## BEGIN
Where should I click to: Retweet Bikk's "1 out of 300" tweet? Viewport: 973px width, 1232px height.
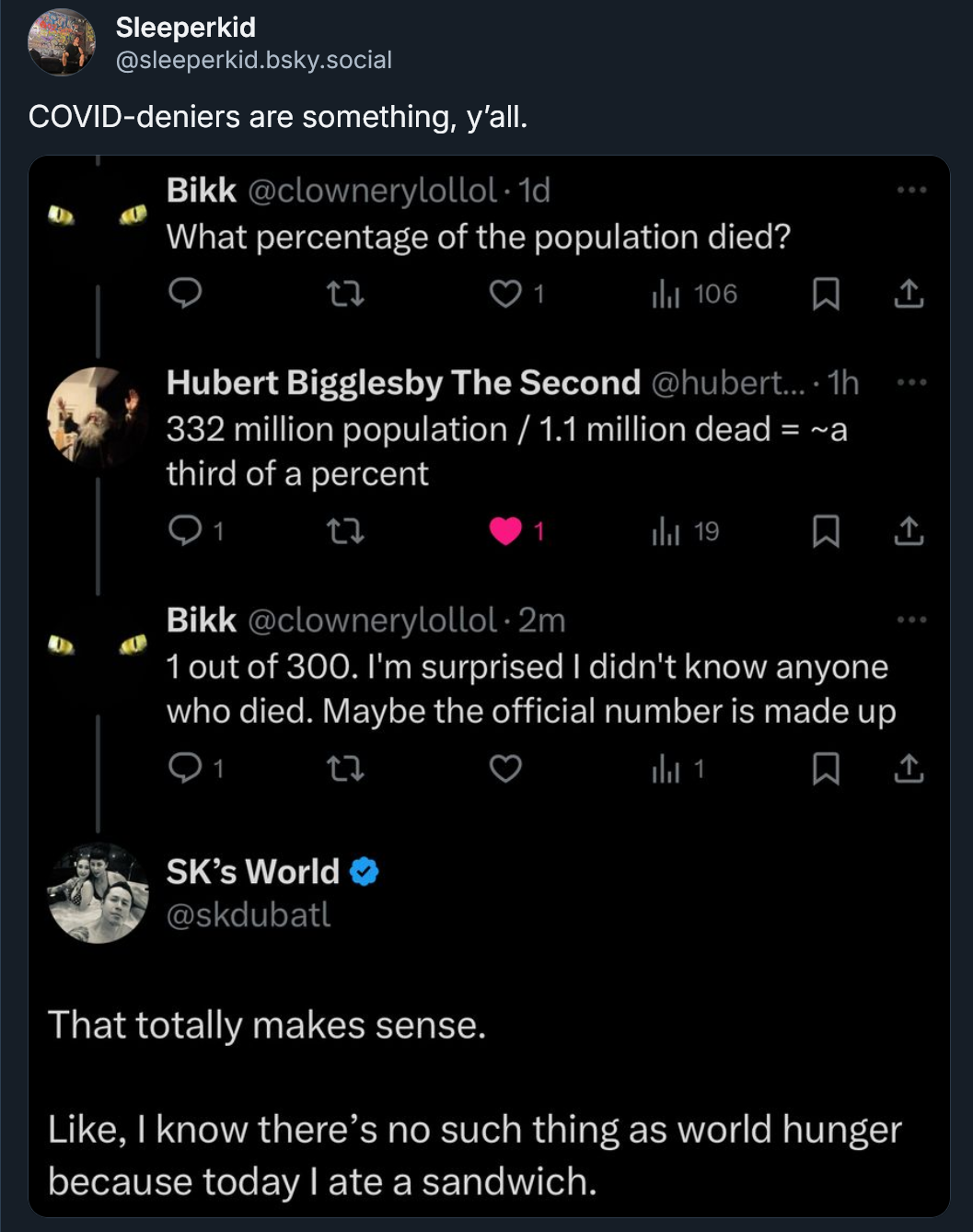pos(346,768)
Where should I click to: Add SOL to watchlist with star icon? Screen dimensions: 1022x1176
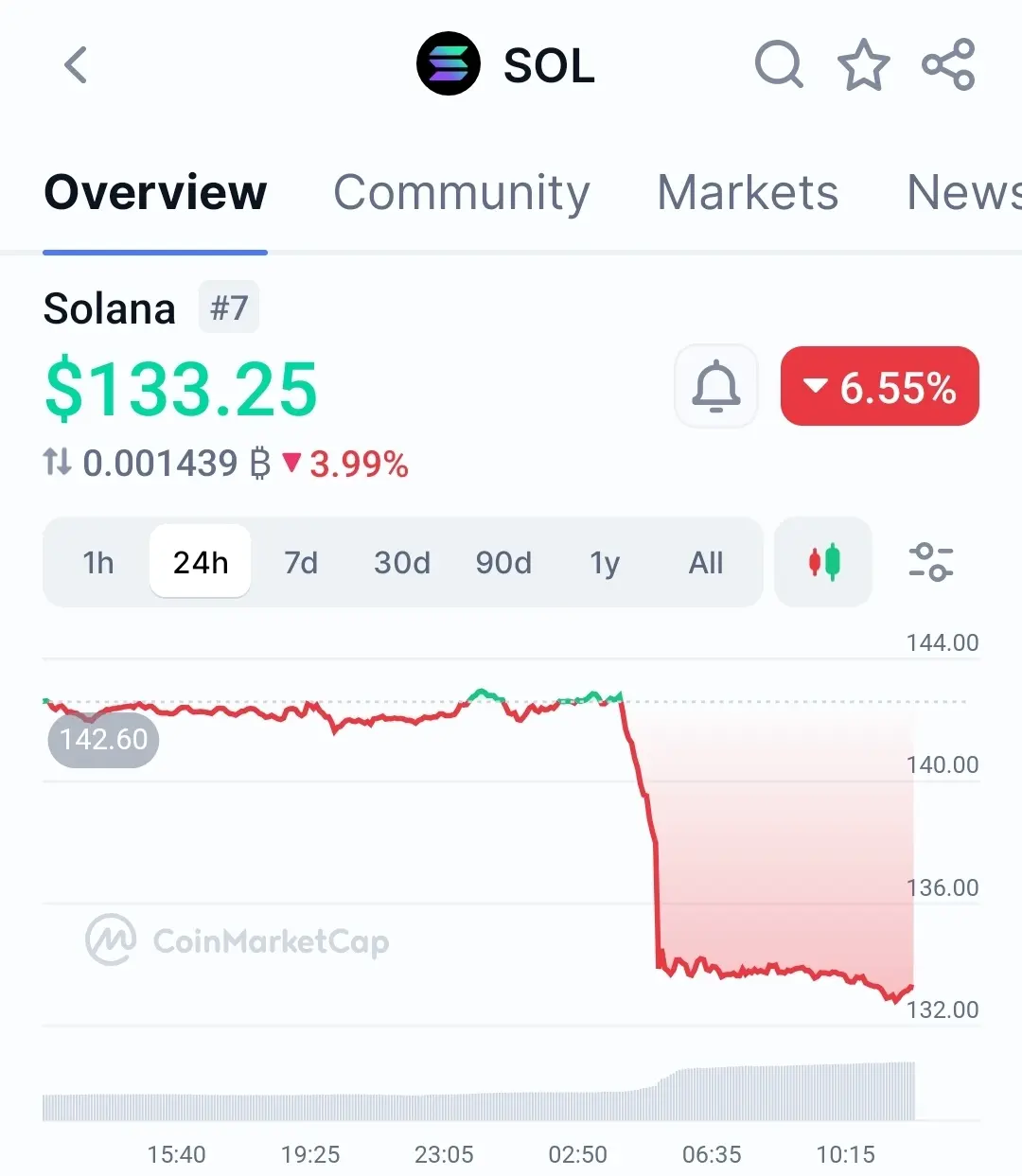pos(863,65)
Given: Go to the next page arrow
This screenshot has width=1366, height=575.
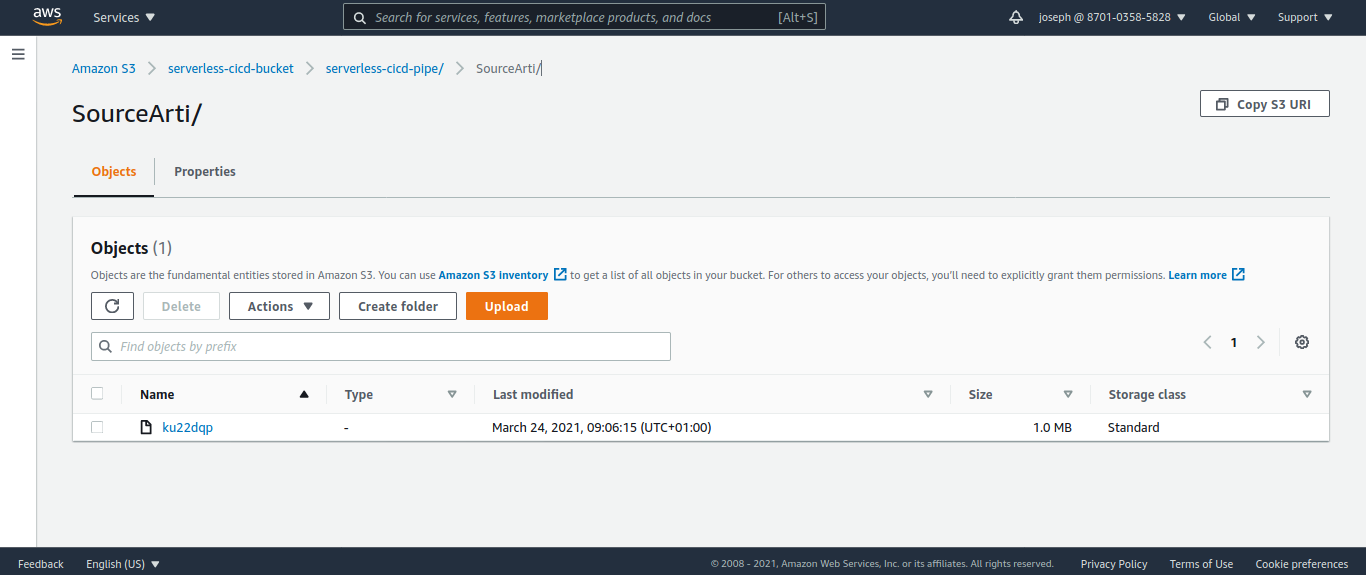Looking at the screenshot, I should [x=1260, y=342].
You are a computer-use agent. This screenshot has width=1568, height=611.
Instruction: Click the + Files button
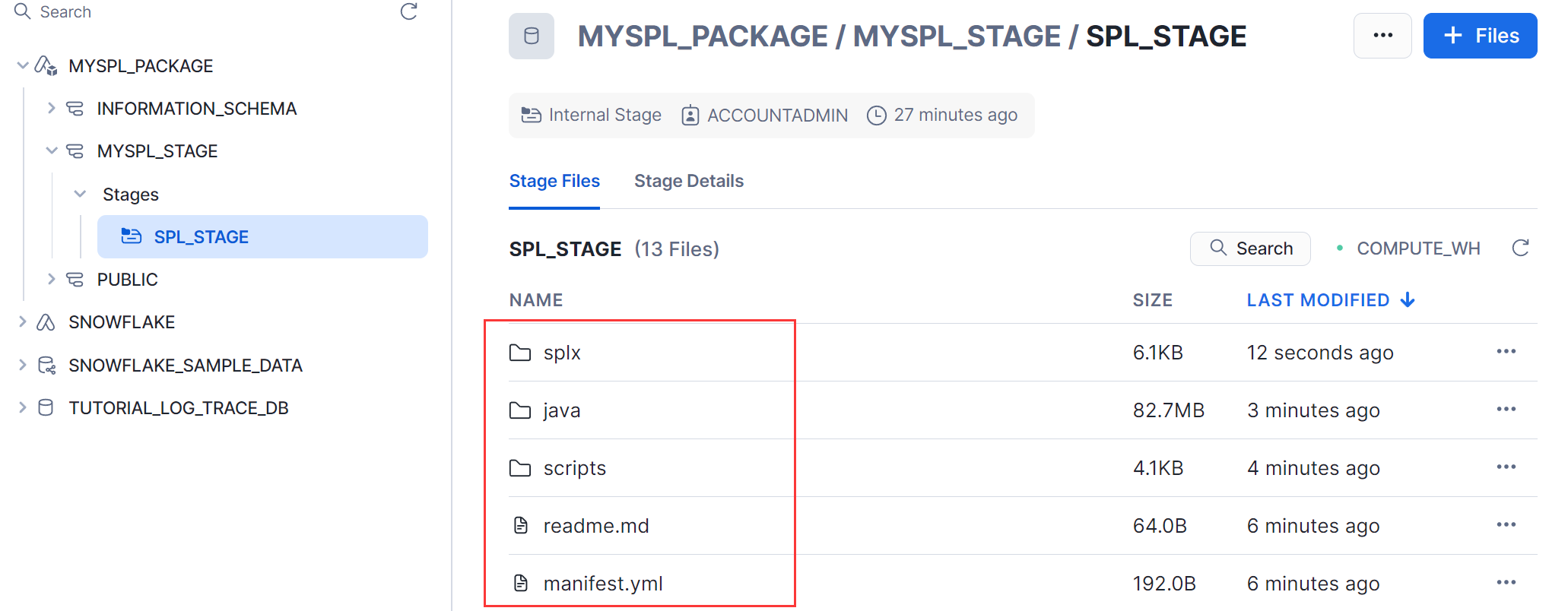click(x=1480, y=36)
## END
### Task objective
Recast these items as a two-column CSV with the headers instruction and location, one row per item, putting its wording and its answer each in a single quoted field with line breaks turned into spaces. Leave the pictures out.

### Solution to this task
instruction,location
"Where should I click to: Retweet Bikk's ""1 out of 300"" tweet? Viewport: 973px width, 1232px height.","pos(346,768)"
"Where should I click to: Add SOL to watchlist with star icon? Screen dimensions: 1022x1176","pos(863,65)"
"Given: Go to the next page arrow This screenshot has width=1366, height=575.","Looking at the screenshot, I should [x=1260, y=342]."
"You are a computer-use agent. This screenshot has width=1568, height=611. Instruction: Click the + Files button","click(x=1480, y=36)"